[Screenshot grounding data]
************

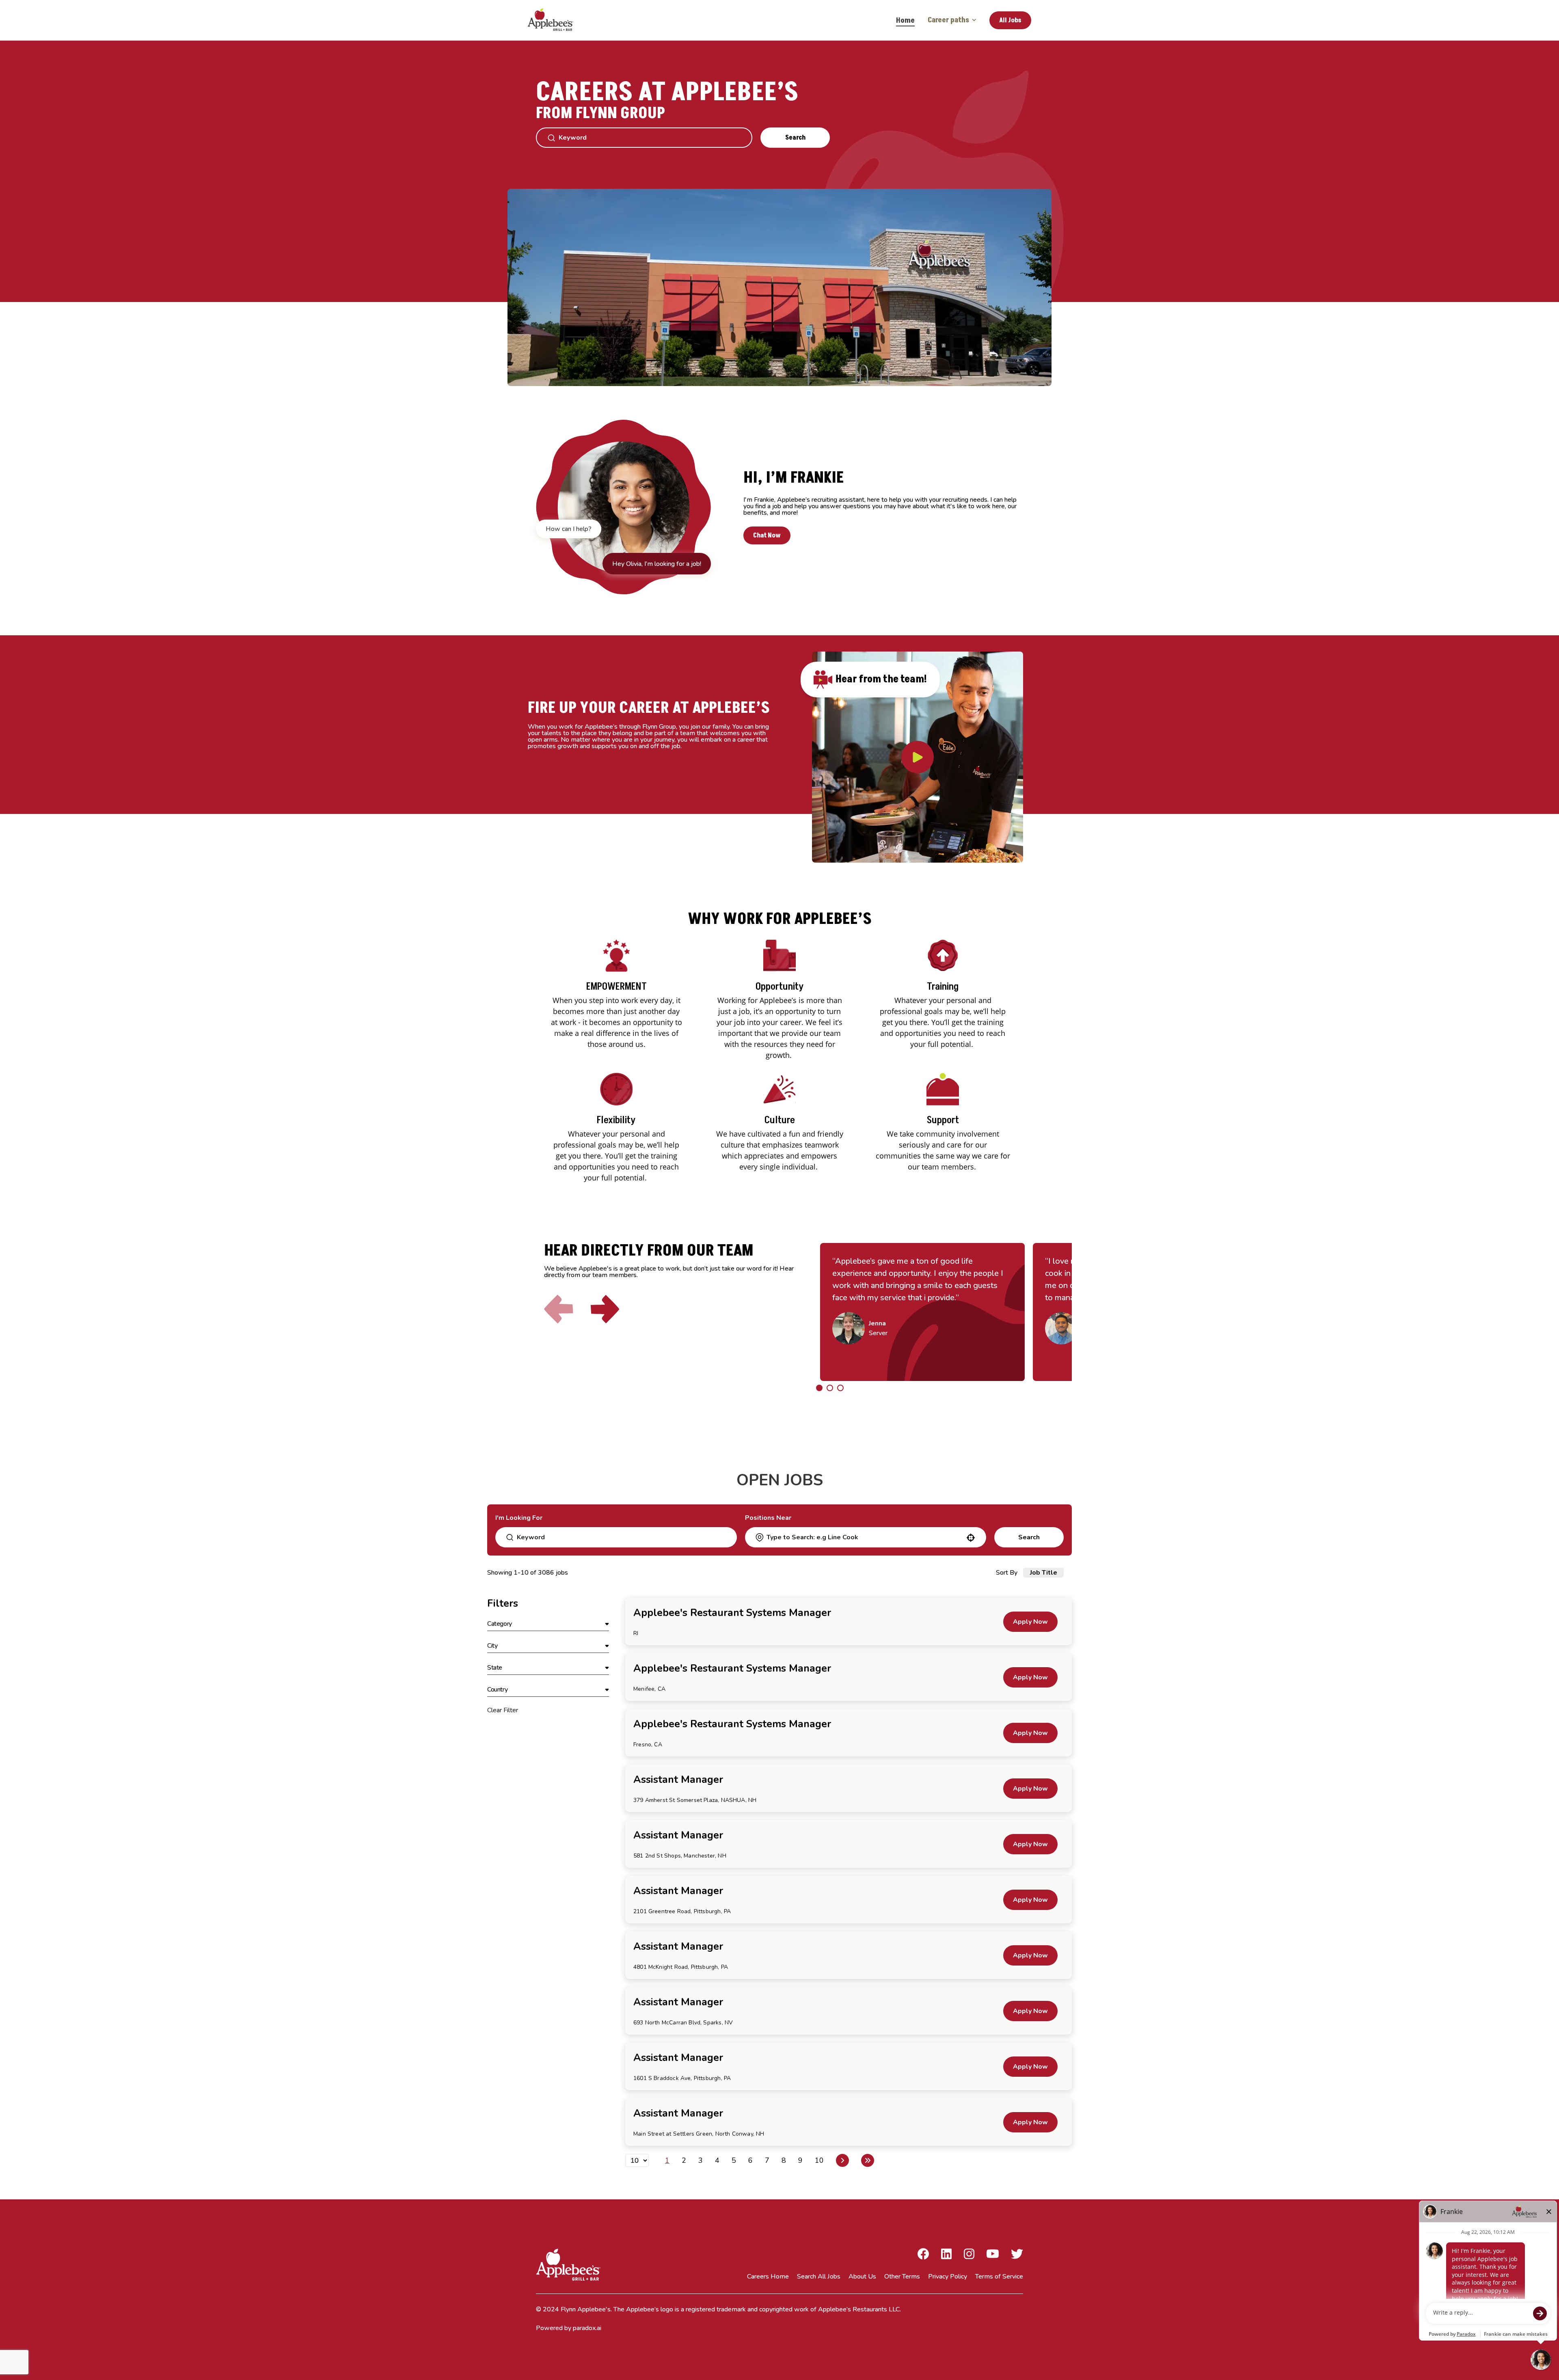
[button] (548, 1624)
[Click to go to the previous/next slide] (819, 1388)
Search (795, 137)
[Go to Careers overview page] (556, 20)
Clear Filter (502, 1710)
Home (905, 20)
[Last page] (867, 2160)
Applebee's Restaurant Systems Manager (732, 1613)
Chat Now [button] (767, 535)
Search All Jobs (818, 2276)
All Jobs (1010, 20)
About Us (862, 2276)
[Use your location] (971, 1538)
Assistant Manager (678, 1780)
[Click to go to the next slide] (605, 1309)
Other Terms (902, 2276)
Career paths (948, 20)
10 (819, 2160)
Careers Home (768, 2276)
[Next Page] (842, 2160)
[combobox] (865, 1537)
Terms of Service (999, 2276)
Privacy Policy (947, 2276)
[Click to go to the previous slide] (558, 1309)
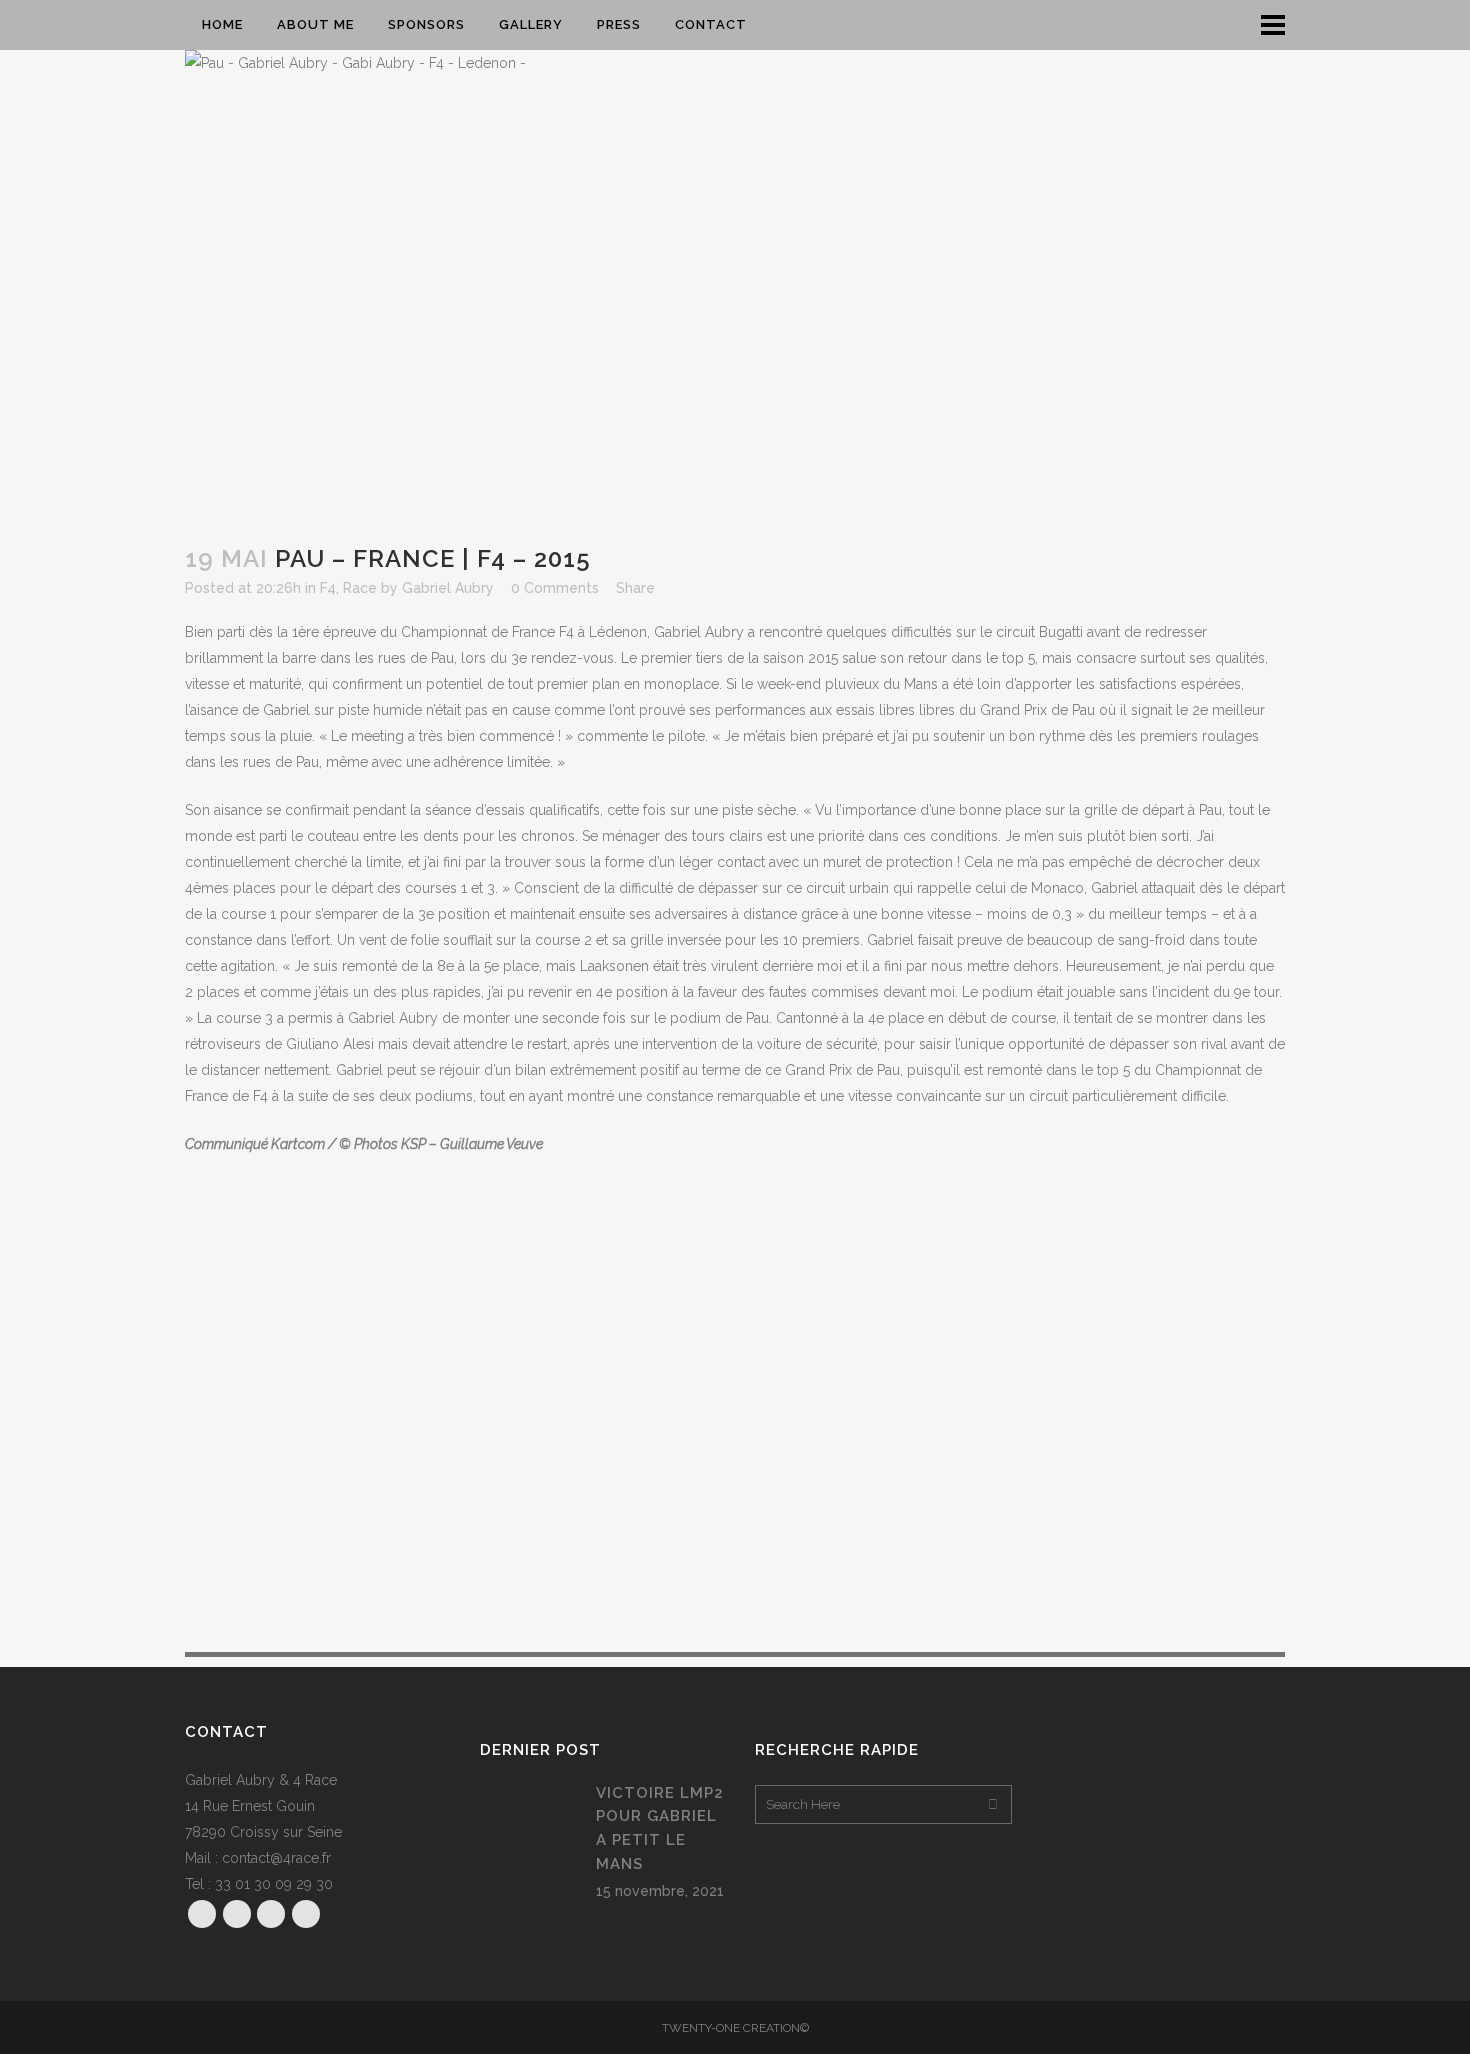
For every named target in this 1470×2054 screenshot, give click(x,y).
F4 (328, 588)
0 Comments (555, 588)
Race (360, 588)
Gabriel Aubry (448, 588)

************

§ PROBLEM TO SOLVE:
Reproduce the entries above exactly. Do not include the images.

§ RESPONSE:
[button] (548, 1624)
[Click to go to the previous/next slide] (819, 1388)
Search (795, 137)
[Go to Careers overview page] (556, 20)
Clear Filter (502, 1710)
Home (905, 20)
[Last page] (867, 2160)
Applebee's Restaurant Systems Manager (732, 1613)
Chat Now [button] (767, 535)
Search All Jobs (818, 2276)
All Jobs (1010, 20)
About Us (862, 2276)
[Use your location] (971, 1538)
Assistant Manager (678, 1780)
[Click to go to the next slide] (605, 1309)
Other Terms (902, 2276)
Career paths (948, 20)
10 (819, 2160)
Careers Home (768, 2276)
[Next Page] (842, 2160)
[combobox] (865, 1537)
Terms of Service (999, 2276)
Privacy Policy (947, 2276)
[Click to go to the previous slide] (558, 1309)
For every named target in this 1470×2054 screenshot, give click(x,y).
F4 (328, 588)
0 Comments (555, 588)
Race (360, 588)
Gabriel Aubry (448, 588)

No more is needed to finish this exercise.